Hi redgirl, I am in the middle of planning my kitchen renovation, and I was struck by how similar your remodel is to what I am trying to do! I have a 1940s-vintage house with dark-stained ash floors and white cabinets and am looking to replace the (cheap, white, no-name electric) range. I'm looking at doing white subway tile too, but with black accent tiles rather than the terra cotta ones you chose.
Two questions for you:
(1) I have a similar fridge (mine is a Fisher Paykel though), and am trying to decide between the 30" Blue Star and the 30" Wolf. Would you do the Blue Star again? I like the looks of the Wolf much better but have almost convinced myself the Blue Star is better in terms of cleaning and cooking.
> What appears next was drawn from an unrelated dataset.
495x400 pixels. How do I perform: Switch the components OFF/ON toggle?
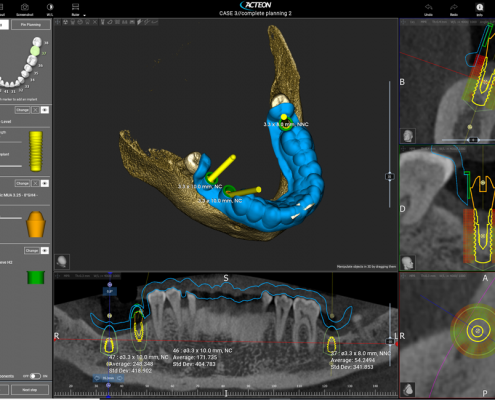click(35, 376)
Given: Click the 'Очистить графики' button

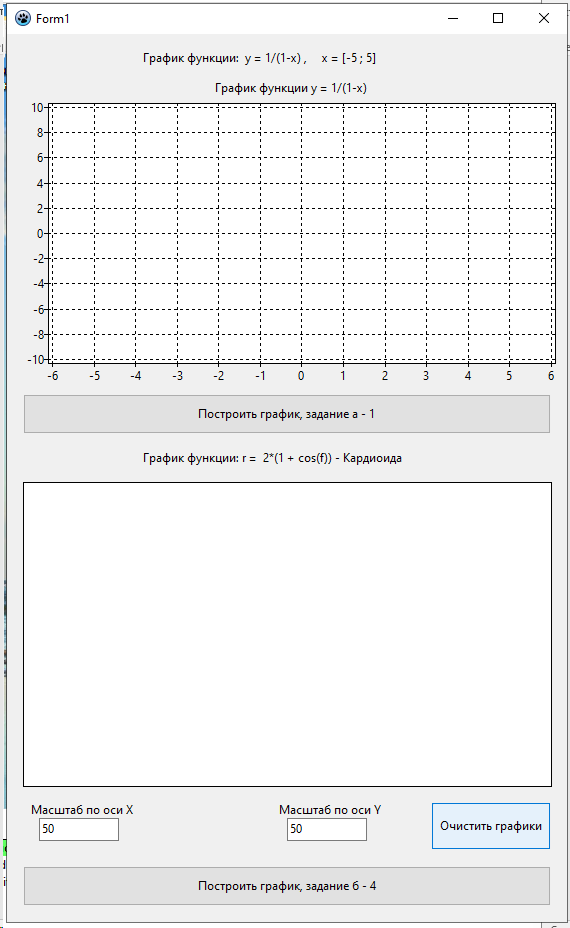Looking at the screenshot, I should click(x=491, y=826).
(2) Where did you get your soapstone counters? My cousin is trying to convince me not to get natural stone; she is a big proponent of Caesarstone (quartz) or similar countertops. I *love* soapstone though and don't find that Caesarstone or Silestone make anything that looks like real soapstone. Have you been happy or unhappy with your choice of countertops?
Thanks! Your kitchen looks beautiful; hope you're enjoying it!
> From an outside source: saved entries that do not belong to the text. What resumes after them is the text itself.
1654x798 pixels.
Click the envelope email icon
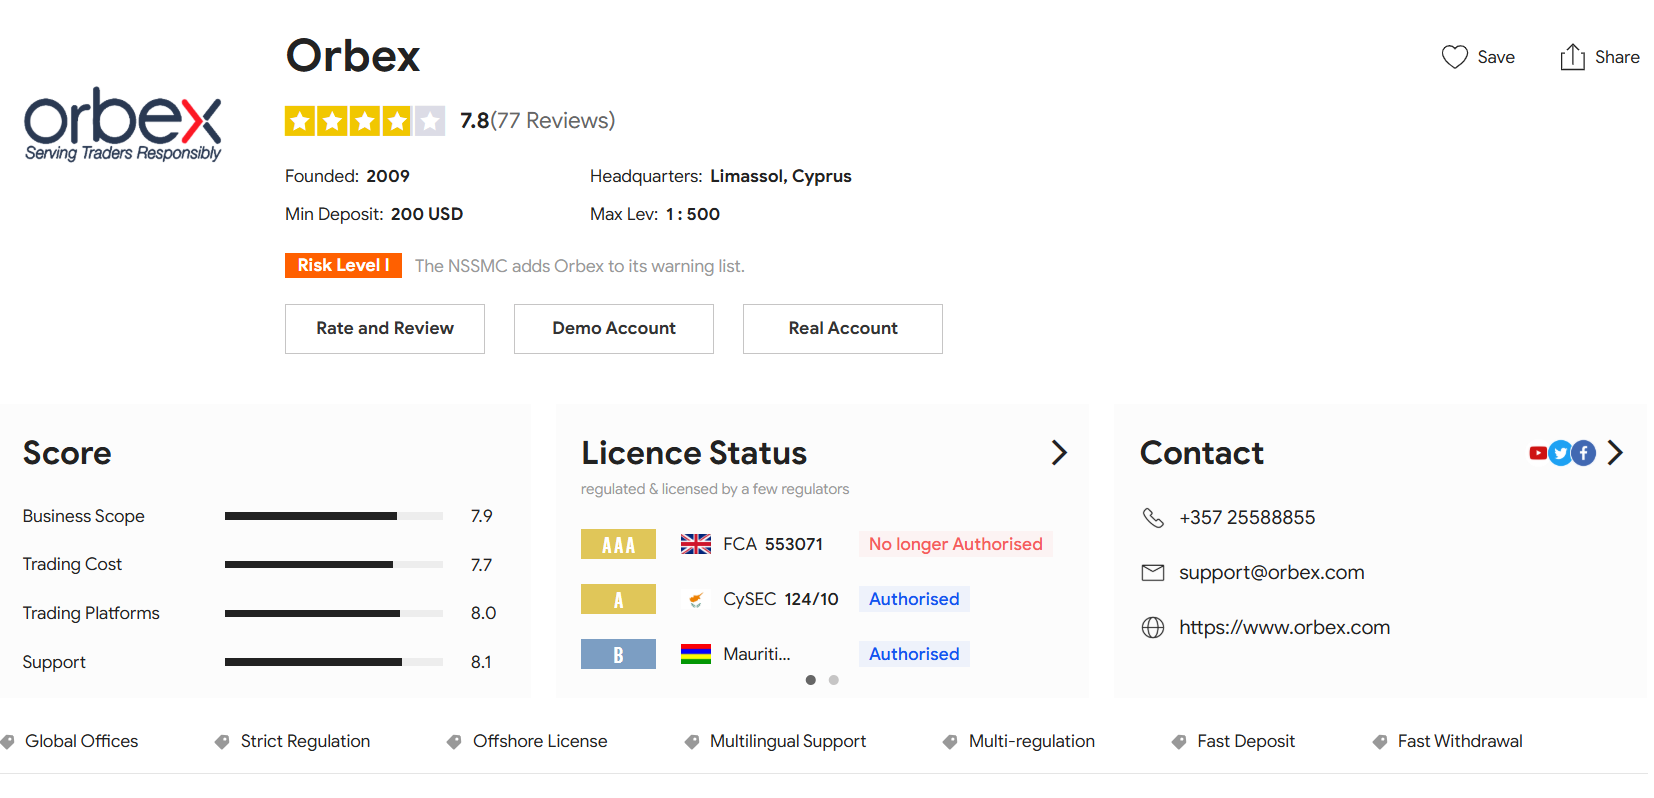coord(1153,573)
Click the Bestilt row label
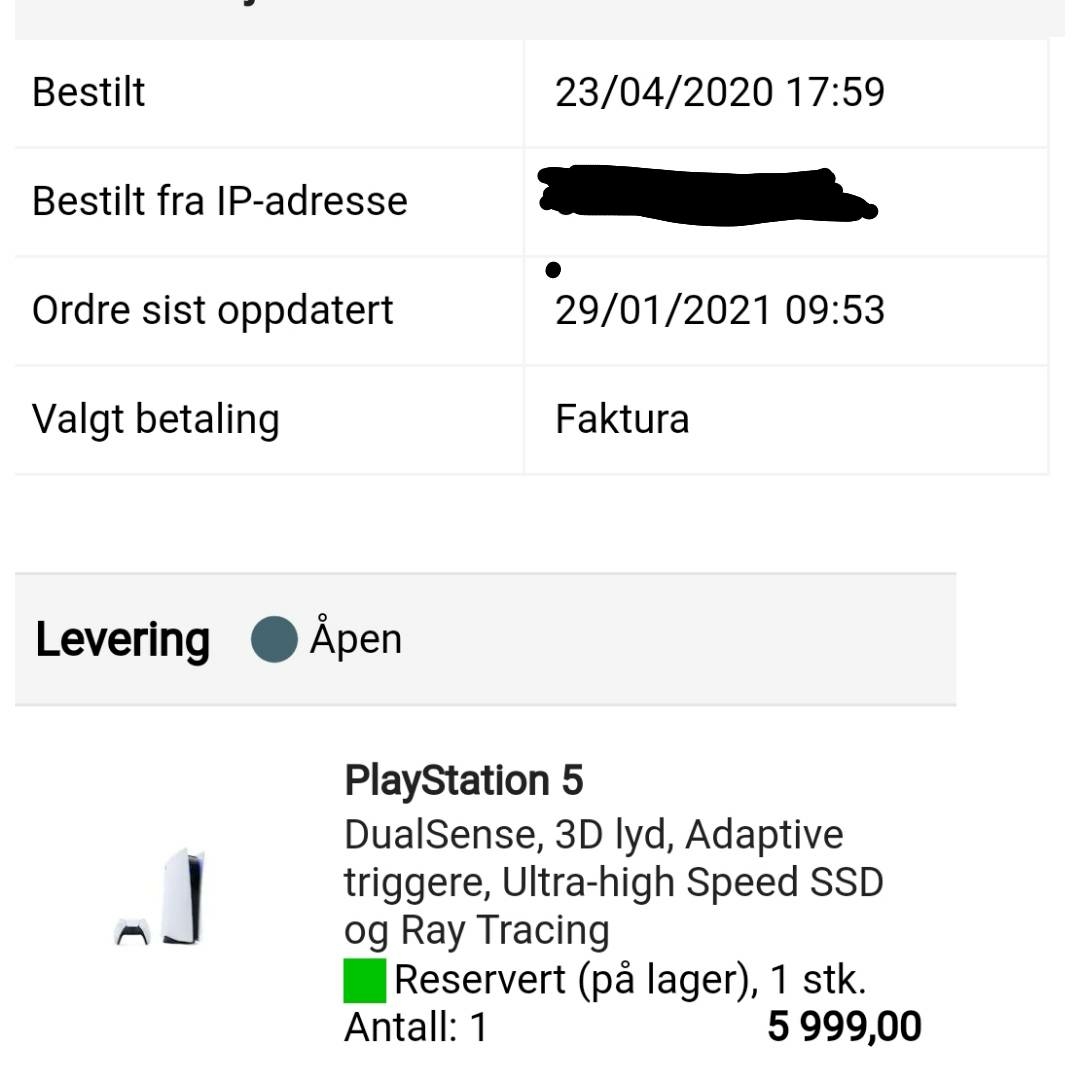 coord(88,92)
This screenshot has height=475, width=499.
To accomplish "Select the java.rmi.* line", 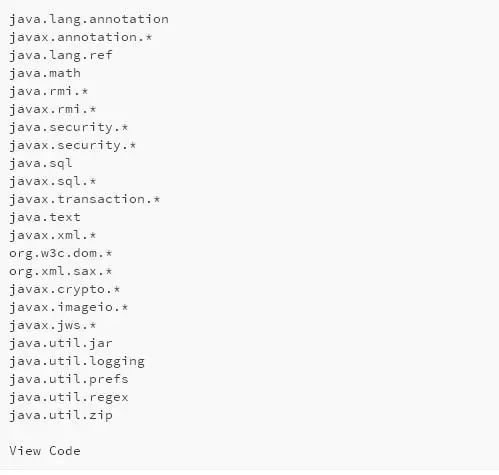I will pos(49,91).
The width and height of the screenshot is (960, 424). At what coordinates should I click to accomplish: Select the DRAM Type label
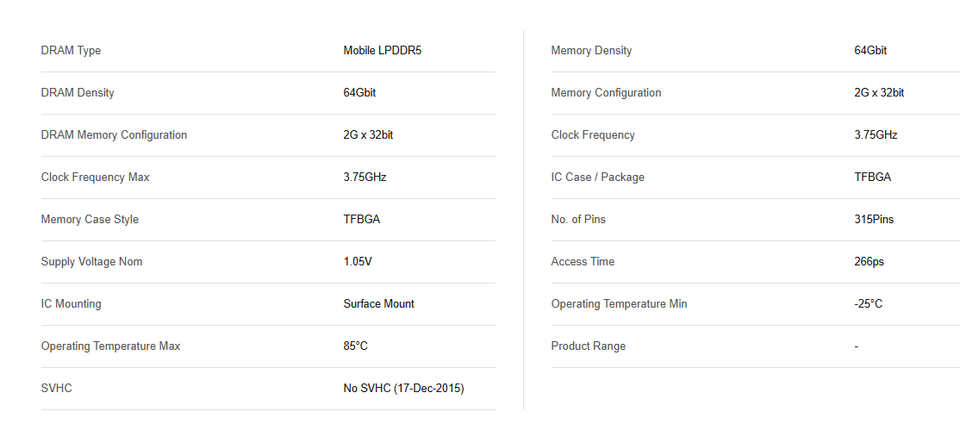(71, 51)
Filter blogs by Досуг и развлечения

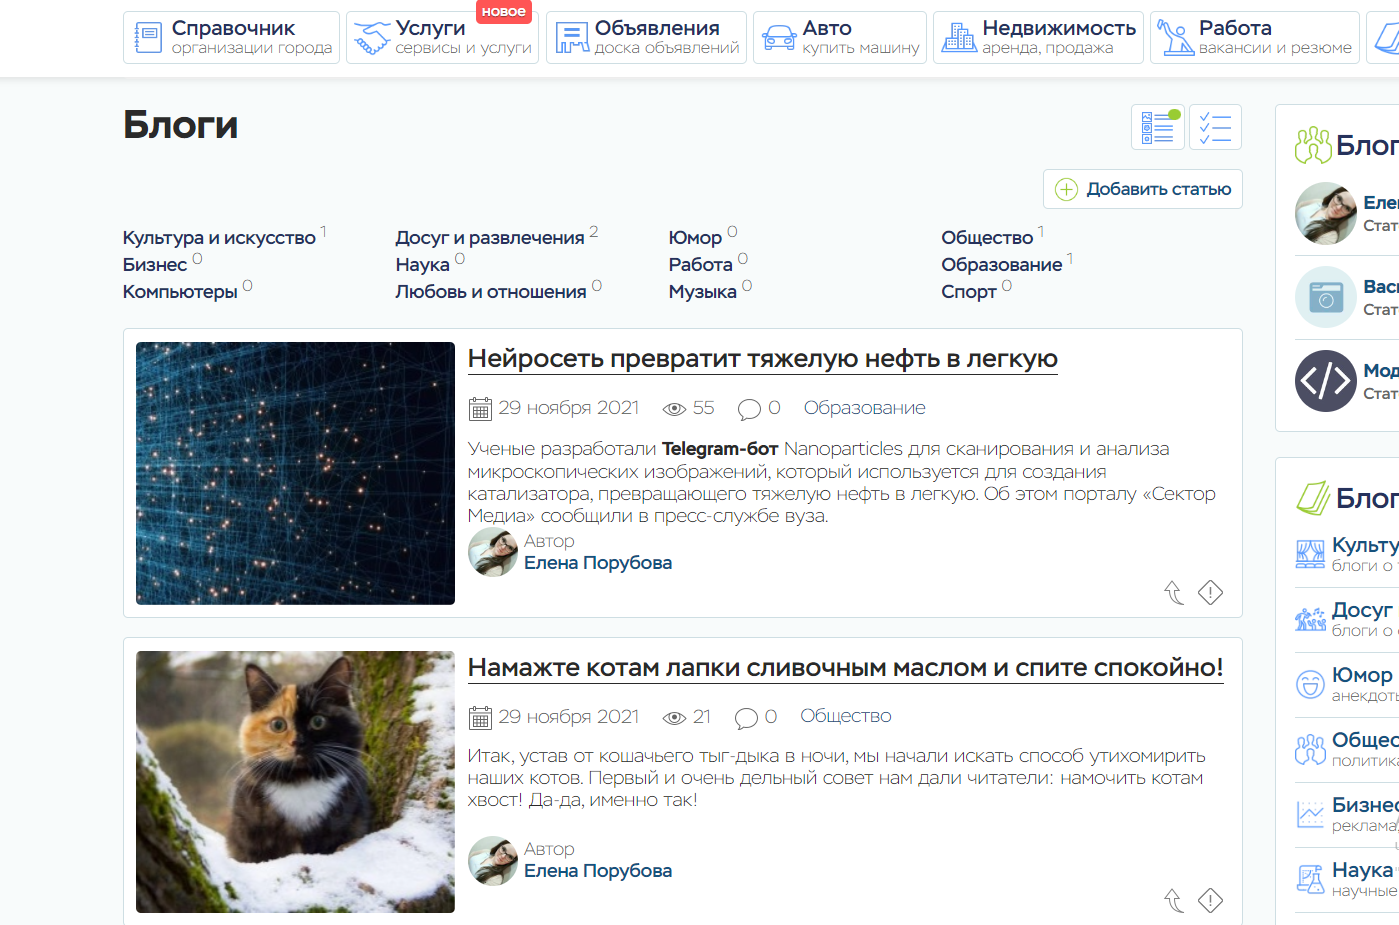489,238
Hi, I'm currently looking at the 30" Blue Star vs the 30" Wolf. Since you've had your Wolf for over a year now, I was wondering if you'd still make the same decision? The advantage of the Blue Star for me is mostly the cast-iron grates and the "wok-ready" burners, plus, the fact that I can get it in something other than stainless. (I am not a fan of "matchy-matchy" kitchens.)
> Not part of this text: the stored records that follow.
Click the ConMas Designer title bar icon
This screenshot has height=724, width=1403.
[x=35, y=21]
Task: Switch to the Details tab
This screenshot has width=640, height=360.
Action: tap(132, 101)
But... I'm also an engineer, and when I opened the Wolf, it was love at first sight. I'm having trouble convincing myself that the Blue Star for $3900 is a better deal than the Wolf at $4100, BUT, there is the lower-end Blue Star without convection for only $2300, and THAT is very tempting. (These are all recent prices I was quoted in the southeastern Michigan area.)
Also I have heard that the Blue Stars get hotter, in terms of having small critters (I have an 8-year-old, 2 cats, and a 3-month-old puppy) who might inadvertently get too close to the front of the range.